If the ADSL modem can be configured, there may be a way to make it work after all... By telling it to change the source IP of anything coming from 10.0.0.39 going to 98.81.118.53, into some other address, like 10.0.0.111.
Anyway it should be possible to "see" your own server from the inside by using 10.0.0.39 as destination address. Piratebiter: have you ever tried it this way?
Originally posted by nukkel It can't: the ADSL modem doesn't even know about the existance of 192.168.0.2, because the server NATs this to 10.0.0.39. The modem only "sees" one computer with IP 10.0.0.39...
But -- if the ADSL modem forwards every connection from 98.81.118.53 to 10.0.0.39, then what's the point in trying to connect to 98.81.118.53 from the inside LAN, when you can just connect to 10.0.0.39 instead?

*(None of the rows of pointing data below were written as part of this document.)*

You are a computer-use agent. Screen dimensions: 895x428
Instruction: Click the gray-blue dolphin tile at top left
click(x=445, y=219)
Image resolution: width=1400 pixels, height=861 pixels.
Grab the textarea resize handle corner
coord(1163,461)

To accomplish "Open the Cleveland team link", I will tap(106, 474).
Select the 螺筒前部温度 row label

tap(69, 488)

If the ADSL modem can be configured, there may be a way to make it work after all... By telling it to change the source IP of anything coming from 10.0.0.39 going to 98.81.118.53, into some other address, like 10.0.0.111.

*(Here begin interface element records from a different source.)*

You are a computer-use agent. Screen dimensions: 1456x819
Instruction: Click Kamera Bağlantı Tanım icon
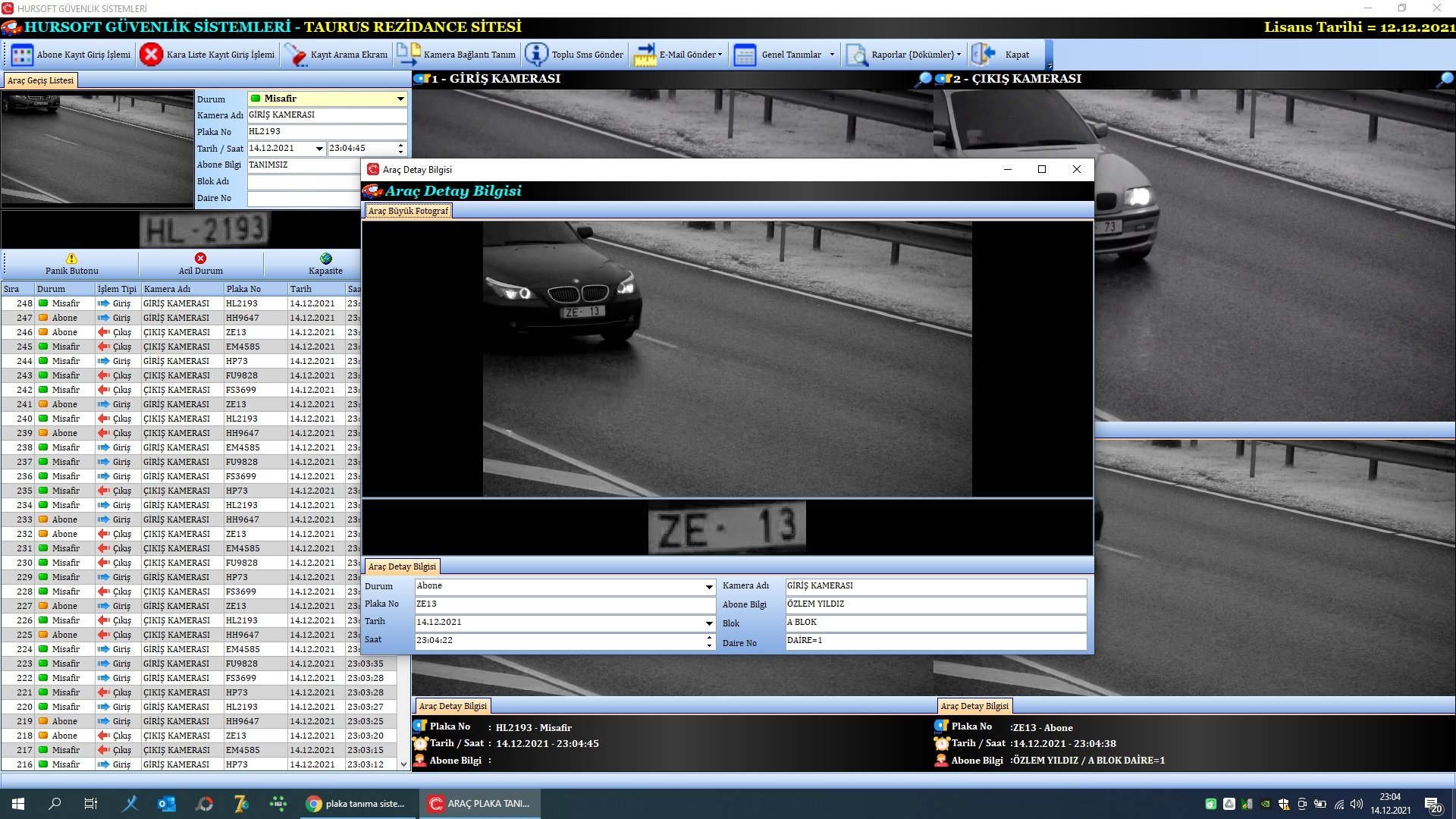408,55
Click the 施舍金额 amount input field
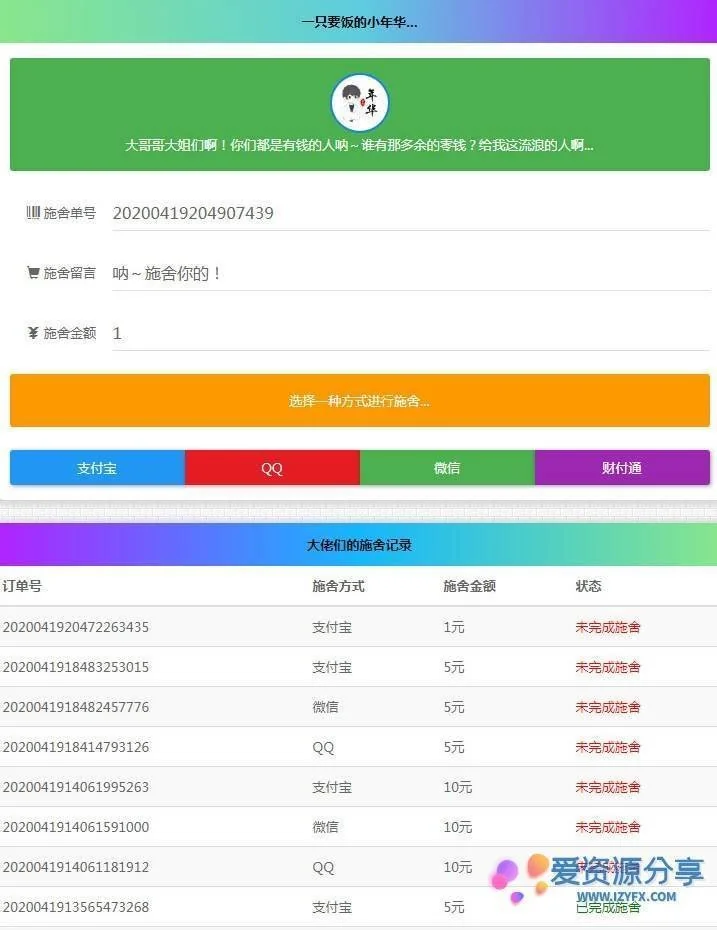Screen dimensions: 717x930 coord(410,333)
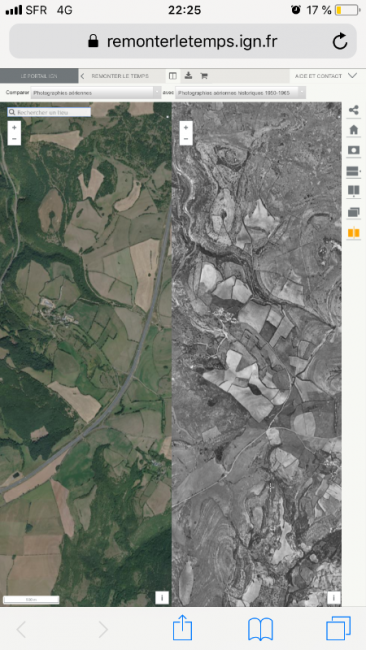366x650 pixels.
Task: Open the historical photos 1950-1965 dropdown
Action: coord(240,93)
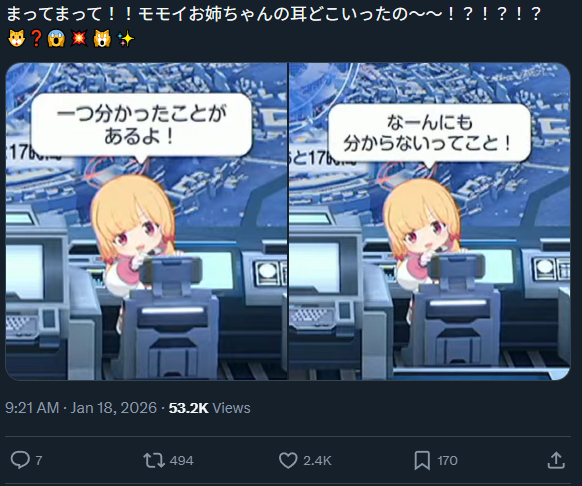Repost using the retweet arrows icon

154,460
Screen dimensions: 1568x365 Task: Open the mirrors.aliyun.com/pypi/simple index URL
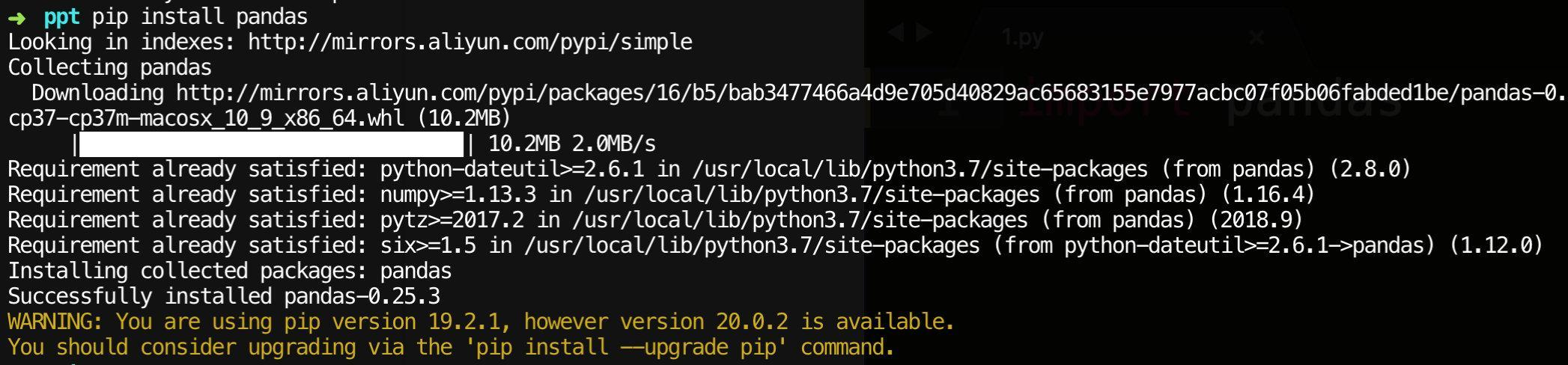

Anyway it should be possible to "see" your own server from the inside by using 10.0.0.39 as destination address. Piratebiter: have you ever tried it this way?
Yes indeed that works. I already mentioned it, but maybe I wasn't clear.
Still, if i'm on the server itself, I want to access my different virtual websites (that resolve to the same IP in DNS) so I have to use the external IP. Is that impossible too (let's leave the problem for internal PC's for later)? If the modem can NAT it back to 10.0.0.39, wouldn't it solve the problem?
I have a suggestion that may not solve the problem as such but may work to view your virtual sites anyway: if you tell your browser to use a proxy, which is somewhere on the internet, the site will in effect be retrieved by that proxy -- in other words, from the outside, just as a visitor to your sites would view it.
A google (or other) search for "public proxy list" should give plenty of proxies that can be used -- some may be quite slow though
To really solve the problem, might be worth trying to get the adsl box to really nat it back to 10.0.0.39, however I don't know if it can be configured that specifically...
Distribution: OpenBSD 4.6, OS X 10.6.2, CentOS 4 & 5
Posts: 3,660
Rep:
Your packets should not be traveling from the inside of the firewall to the outside and come back in. If that was allowed, then spoofing attacks could allow outside traffic to pretend to be from your internal network.
The solution to your problem is not to break the firewall and make it insecure. The solution is to use "split horizen" DNS zones. You need to tell your internal hosts to use a set of DNS that reflects your internal IPs, while the external world needs to see your external IP addresses.